-- Document --
There is little doubt that parties in Pakistan have remained organisationally weak actors according to measures of elite recruitment, interest representation, and ideological articulation. Much of this is conditioned by the limitations imposed by a praetorian political system and the legacy of authoritarian rule. At the same time, it is also important to note that mainstream parties from across the ideational and sociological spectrum continue to survive, function, and evolve, often having an integral and arguably causal impact on political outcomes. In fact, since the resumption of procedural democracy in 2008, one can plausibly argue that party competition and partisan affiliation have become more entrenched and integral to the functioning of politics than at any point in the past.
It is exactly this corrective that a new volume, Pakistan’s Political Parties: Surviving Between Dictatorship and Democracy, offers to extant accounts of politics in the country. Edited by Mariam Mufti, Sahar Shafqat, and Niloufer Siddiqui, the volume consists of 14 substantive chapters (along with an introduction and conclusion), divided along three thematic concerns – form, function, and survival. Their primary aim, as laid out in the introductory chapter, is to analyse political parties in an environment of institutional imbalance induced by a powerful military (p. 3) and an increasingly assertive higher judiciary. Simultaneously, however, this volume views parties as actors not just conditioned by that imbalance but as agents that rework it in myriad ways as well.
The importance of this framing and the resulting analyses cannot be understated. Pakistan’s parties are a set of diverse actors, often representing distinct social and political phenomenon. As the editors and authors lay out in the first section, Pakistan’s party system represents ethnic/regional concerns and ideological expressions of Islamism, as well as more mainstream catch-all manifestations. These concerns and expressions have evolved in multiple ways, shaped by the institutional constraints of military interventions, but also by concerns over intra-party control, and internal debates and deliberation on policy, legacy, and ideology.
Saeed Shafqat’s chapter on the Pakistan Muslim League-Nawaz (PMLN), for example, is the first systematic account of the party’s evolution from a vehicle of authoritarian interest to a large mainstream party with popular appeal, mirroring the trajectory of its leader, former PM Nawaz Sharif. Here the party’s frequent contention with the military high command, its leadership’s centralising tendencies, and its sociological mooring within the urban business and lower income classes of Punjab have played an important role in its transformation.

-- Set tasks --
1 – Answer these questions from the review:
(a) In what year did procedural democracy resume in Pakistan?
(b) What are the three thematic concerns along which the volume's chapters are divided?
(c) Who wrote the chapter on the Pakistan Muslim League-Nawaz?
2 – Update the review's passage from "The importance of" up to and including "legacy, and ideology.", putting "opening section" in place of "first section".

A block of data
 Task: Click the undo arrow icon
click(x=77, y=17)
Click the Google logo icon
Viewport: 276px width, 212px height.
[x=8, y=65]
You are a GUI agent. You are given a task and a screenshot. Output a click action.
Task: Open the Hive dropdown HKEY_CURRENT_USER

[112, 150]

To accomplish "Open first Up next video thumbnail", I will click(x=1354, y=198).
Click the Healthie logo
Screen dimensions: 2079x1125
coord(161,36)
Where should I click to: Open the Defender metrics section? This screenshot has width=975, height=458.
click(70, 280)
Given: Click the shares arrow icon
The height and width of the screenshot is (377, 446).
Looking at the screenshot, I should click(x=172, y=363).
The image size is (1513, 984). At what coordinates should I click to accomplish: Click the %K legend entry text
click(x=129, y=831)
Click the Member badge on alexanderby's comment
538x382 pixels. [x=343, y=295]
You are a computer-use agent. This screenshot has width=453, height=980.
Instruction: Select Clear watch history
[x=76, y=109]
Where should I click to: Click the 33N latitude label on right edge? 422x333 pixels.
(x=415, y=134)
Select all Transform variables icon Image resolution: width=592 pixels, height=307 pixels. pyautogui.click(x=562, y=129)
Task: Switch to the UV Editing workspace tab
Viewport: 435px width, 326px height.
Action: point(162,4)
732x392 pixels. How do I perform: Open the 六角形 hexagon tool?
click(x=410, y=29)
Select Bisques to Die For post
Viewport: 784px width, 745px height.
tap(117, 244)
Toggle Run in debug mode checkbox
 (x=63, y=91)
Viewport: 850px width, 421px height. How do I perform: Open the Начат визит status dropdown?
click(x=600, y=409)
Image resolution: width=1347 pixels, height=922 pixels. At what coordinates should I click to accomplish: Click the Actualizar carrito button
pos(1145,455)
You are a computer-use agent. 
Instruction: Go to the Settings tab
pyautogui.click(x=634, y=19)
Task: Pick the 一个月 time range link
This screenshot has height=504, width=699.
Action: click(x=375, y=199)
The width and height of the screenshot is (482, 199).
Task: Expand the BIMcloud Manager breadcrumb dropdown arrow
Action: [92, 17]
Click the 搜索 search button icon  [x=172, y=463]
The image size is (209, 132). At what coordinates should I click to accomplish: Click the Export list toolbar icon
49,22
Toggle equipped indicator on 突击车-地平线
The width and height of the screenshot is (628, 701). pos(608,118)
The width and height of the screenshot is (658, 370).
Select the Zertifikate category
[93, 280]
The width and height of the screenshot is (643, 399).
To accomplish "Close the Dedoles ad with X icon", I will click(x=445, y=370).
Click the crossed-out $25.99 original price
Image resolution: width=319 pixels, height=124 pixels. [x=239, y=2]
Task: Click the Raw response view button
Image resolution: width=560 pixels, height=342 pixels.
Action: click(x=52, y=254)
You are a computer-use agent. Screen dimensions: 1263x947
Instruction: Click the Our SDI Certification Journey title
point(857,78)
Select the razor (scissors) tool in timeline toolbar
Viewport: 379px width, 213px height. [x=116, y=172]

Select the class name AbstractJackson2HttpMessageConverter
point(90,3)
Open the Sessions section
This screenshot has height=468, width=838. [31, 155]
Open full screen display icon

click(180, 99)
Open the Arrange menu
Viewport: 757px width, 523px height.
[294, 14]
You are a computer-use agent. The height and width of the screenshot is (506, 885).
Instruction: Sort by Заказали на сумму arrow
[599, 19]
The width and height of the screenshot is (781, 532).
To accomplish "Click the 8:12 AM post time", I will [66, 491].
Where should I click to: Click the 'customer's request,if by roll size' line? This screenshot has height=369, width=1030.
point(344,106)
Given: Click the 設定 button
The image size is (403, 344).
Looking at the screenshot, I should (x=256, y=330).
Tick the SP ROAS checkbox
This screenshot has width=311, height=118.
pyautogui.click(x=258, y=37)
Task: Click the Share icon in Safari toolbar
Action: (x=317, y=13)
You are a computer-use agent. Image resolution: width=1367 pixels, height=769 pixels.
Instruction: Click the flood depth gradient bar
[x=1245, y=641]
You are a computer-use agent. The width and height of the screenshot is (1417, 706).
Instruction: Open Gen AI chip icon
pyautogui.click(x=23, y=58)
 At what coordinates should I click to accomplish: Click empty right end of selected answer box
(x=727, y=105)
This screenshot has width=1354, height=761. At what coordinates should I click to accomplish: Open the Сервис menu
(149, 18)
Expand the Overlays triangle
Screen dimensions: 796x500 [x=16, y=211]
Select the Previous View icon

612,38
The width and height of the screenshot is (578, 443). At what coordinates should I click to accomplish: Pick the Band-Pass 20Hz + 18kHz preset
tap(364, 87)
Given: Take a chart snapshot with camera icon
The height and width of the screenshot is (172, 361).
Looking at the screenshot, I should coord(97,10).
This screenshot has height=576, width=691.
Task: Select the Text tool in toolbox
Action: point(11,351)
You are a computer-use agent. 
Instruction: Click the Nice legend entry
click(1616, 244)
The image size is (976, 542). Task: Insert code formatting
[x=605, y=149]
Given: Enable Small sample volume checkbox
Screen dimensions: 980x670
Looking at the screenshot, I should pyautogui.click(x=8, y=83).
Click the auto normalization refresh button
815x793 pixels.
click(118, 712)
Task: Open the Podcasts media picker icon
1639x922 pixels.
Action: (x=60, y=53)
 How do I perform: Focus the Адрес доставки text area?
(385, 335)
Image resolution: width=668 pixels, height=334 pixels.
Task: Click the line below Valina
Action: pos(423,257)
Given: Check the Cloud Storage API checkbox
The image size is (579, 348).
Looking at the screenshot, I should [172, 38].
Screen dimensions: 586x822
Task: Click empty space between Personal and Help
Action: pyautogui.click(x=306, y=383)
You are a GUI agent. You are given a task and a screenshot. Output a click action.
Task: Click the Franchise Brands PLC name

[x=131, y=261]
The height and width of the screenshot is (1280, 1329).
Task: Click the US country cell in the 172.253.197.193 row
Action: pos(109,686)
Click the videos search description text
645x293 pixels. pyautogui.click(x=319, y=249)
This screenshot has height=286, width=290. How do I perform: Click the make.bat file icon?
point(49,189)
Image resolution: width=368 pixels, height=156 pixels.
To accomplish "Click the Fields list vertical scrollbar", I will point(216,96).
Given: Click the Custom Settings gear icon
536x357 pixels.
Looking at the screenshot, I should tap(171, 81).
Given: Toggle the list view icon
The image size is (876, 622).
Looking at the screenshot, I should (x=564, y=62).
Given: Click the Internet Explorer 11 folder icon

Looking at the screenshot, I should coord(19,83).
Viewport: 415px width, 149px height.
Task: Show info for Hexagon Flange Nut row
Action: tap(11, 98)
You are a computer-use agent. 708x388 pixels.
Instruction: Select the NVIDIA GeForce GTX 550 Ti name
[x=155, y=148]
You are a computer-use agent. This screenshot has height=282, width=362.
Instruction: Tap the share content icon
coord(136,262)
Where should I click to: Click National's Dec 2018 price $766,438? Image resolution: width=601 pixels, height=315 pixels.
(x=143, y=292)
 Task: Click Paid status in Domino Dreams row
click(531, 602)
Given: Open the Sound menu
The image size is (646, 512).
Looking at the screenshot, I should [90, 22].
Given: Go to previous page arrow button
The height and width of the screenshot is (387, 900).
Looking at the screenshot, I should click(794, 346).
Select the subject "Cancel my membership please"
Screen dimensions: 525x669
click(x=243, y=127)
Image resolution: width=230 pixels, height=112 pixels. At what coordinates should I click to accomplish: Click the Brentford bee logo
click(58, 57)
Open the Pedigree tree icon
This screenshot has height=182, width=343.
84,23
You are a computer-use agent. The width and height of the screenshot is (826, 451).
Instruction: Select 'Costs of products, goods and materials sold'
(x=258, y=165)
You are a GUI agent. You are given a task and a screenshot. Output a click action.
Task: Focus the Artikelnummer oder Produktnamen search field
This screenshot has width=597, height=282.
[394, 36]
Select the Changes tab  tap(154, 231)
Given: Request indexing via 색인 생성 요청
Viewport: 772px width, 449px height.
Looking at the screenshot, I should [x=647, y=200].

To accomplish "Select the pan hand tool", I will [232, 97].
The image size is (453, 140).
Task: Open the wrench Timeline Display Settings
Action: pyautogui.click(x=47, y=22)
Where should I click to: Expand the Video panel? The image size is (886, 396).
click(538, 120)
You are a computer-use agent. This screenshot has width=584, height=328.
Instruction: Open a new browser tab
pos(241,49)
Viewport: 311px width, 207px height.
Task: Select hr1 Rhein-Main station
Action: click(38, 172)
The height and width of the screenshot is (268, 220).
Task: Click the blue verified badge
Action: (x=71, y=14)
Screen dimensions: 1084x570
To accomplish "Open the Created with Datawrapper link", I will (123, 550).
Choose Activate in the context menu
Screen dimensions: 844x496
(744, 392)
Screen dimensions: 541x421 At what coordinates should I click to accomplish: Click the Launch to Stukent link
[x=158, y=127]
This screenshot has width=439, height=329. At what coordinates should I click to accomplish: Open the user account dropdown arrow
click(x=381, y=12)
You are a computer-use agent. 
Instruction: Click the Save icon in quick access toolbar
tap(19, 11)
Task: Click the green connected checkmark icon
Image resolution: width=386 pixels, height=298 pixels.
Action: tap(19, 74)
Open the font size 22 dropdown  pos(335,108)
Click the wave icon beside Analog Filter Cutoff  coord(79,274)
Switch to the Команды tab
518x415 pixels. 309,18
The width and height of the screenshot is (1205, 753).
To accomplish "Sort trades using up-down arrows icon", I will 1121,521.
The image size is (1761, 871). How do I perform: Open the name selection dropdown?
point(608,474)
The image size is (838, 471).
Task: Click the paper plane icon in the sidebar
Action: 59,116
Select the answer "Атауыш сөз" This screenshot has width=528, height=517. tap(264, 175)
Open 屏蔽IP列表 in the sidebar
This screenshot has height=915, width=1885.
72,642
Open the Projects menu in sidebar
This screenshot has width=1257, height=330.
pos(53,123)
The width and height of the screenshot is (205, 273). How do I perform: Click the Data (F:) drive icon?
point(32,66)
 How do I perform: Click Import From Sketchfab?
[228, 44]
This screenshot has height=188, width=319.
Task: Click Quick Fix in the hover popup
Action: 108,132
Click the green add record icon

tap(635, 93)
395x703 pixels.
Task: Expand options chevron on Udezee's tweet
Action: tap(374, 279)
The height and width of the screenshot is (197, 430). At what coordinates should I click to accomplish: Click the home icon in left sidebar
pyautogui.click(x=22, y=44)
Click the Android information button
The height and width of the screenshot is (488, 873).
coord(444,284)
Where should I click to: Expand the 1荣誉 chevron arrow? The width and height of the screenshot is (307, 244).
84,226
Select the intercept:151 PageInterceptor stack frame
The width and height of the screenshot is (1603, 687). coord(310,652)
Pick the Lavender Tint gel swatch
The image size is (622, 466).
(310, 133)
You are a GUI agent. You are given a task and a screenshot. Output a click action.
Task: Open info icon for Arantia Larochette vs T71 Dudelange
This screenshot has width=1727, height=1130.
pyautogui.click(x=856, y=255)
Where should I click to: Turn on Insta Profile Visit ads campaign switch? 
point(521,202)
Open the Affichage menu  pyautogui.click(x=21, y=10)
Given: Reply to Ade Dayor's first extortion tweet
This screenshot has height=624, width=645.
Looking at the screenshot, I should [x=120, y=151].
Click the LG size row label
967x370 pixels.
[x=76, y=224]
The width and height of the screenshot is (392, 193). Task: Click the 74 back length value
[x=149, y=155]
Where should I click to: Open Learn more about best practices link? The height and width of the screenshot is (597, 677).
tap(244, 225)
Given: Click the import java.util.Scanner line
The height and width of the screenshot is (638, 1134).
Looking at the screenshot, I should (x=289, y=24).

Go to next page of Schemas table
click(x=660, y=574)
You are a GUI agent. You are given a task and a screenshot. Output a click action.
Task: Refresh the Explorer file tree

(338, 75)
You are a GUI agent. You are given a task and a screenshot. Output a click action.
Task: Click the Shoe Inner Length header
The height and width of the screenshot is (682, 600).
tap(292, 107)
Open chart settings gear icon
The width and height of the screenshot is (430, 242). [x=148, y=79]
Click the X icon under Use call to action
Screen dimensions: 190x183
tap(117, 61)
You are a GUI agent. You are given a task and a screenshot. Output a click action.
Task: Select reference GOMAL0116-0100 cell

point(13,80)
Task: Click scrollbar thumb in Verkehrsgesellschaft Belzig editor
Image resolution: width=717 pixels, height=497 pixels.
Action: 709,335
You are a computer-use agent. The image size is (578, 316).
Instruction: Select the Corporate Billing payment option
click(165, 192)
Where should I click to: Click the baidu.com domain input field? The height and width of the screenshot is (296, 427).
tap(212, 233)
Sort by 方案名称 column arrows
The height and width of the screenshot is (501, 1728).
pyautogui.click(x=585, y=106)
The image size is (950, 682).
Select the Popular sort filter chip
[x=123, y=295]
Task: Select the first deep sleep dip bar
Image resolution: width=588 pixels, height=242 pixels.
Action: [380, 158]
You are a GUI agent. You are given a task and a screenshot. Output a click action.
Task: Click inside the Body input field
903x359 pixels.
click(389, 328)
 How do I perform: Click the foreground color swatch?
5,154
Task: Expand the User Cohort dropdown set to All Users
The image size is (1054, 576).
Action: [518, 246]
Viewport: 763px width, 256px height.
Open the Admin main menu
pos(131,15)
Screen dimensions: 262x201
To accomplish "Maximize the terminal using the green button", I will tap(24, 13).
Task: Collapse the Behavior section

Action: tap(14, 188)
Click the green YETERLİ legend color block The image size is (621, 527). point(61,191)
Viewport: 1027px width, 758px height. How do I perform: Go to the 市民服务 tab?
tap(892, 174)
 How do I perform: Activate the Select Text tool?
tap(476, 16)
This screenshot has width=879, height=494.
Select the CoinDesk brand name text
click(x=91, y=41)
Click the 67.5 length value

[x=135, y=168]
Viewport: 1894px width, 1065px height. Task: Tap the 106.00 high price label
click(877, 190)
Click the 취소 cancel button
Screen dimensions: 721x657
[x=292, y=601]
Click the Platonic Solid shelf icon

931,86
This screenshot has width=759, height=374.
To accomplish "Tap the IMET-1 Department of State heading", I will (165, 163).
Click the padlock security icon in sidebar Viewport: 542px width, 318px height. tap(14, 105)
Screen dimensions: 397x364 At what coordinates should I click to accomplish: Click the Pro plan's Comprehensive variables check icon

-- Full solutions --
1 –
(a) 2008
(b) Form, function, and survival
(c) Saeed Shafqat

2 –
The importance of this framing and the resulting analyses cannot be understated. Pakistan’s parties are a set of diverse actors, often representing distinct social and political phenomenon. As the editors and authors lay out in the opening section, Pakistan’s party system represents ethnic/regional concerns and ideological expressions of Islamism, as well as more mainstream catch-all manifestations. These concerns and expressions have evolved in multiple ways, shaped by the institutional constraints of military interventions, but also by concerns over intra-party control, and internal debates and deliberation on policy, legacy, and ideology.